DERs can also provide non-wires solutions, Bekkedahl said, noting their role in the cancellation of the Bonneville Power Administration’s I-5 Corridor Reinforcement Project. The 80-mile, $1.2 billion, 500-kV line would have helped Oregon utilities manage summer peaks when they were receiving no generation support from south of Portland.
“If Oregon was hot, California was hotter,” Bekkedahl said.
But subsequent DER development in California has changed the situation and eliminated the need for the transmission project. “Can we find non-wires solutions? I think absolutely,” he said.
Unlocking such solutions will require encouraging DERs to participate in wholesale markets so they are committed and required to provide information, Bielak said. “The only way you can determine if you can rely on them is with enough data,” he said.
Long-term Projections
FERC staff also asked panelists to discuss how to develop long-term projections, and many panelists looked to state policies because they drive development.

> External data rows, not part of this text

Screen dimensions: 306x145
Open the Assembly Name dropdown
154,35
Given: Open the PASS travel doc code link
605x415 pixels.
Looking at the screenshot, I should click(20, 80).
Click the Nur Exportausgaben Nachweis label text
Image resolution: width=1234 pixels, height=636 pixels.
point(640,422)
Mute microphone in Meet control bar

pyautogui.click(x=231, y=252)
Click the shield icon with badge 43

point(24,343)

Marcus Hawkins, the director of member services and advocacy for the Organization of MISO States, noted that a MISO study ended up relying on publicly available data because a voluntary survey of DER owners performed by a consultant received low participation.
“I think it starts with having a good understanding of the status quo” of what’s on the system today, Boemer said. He outlined “hosting capacity” studies that analyze distribution systems to identify potential thermal issues that could limit DER deployment on feeder lines. The analysis creates a heat map “that can indicate how much DER may be able to interconnect to certain areas on the distribution grid,” Boemer said.
DERs in Planning
The morning’s second panel focused on including DERs in system planning. Velummylum, who remained for the second panel, had a quick response. He held up two reliability guideline studies NERC has published that discuss DERs. “Folks, it’s out there,” he said.
Ning Kang, a staff scientist at Argonne National Laboratory, said the lab is working on improving its models through analysis it performed by studying smart inverter functions and focusing on how applicable standards impact performance.
Brant Werts, Duke Energy’s lead engineer for DER technical standards, said his company only considers the impact of losing DERs in specific areas. During the recent solar eclipse, he said the company lost a significant amount of DER but also knew it was coming and prepared for it. “We don’t believe that we would lose all of our DER at one time,” he said.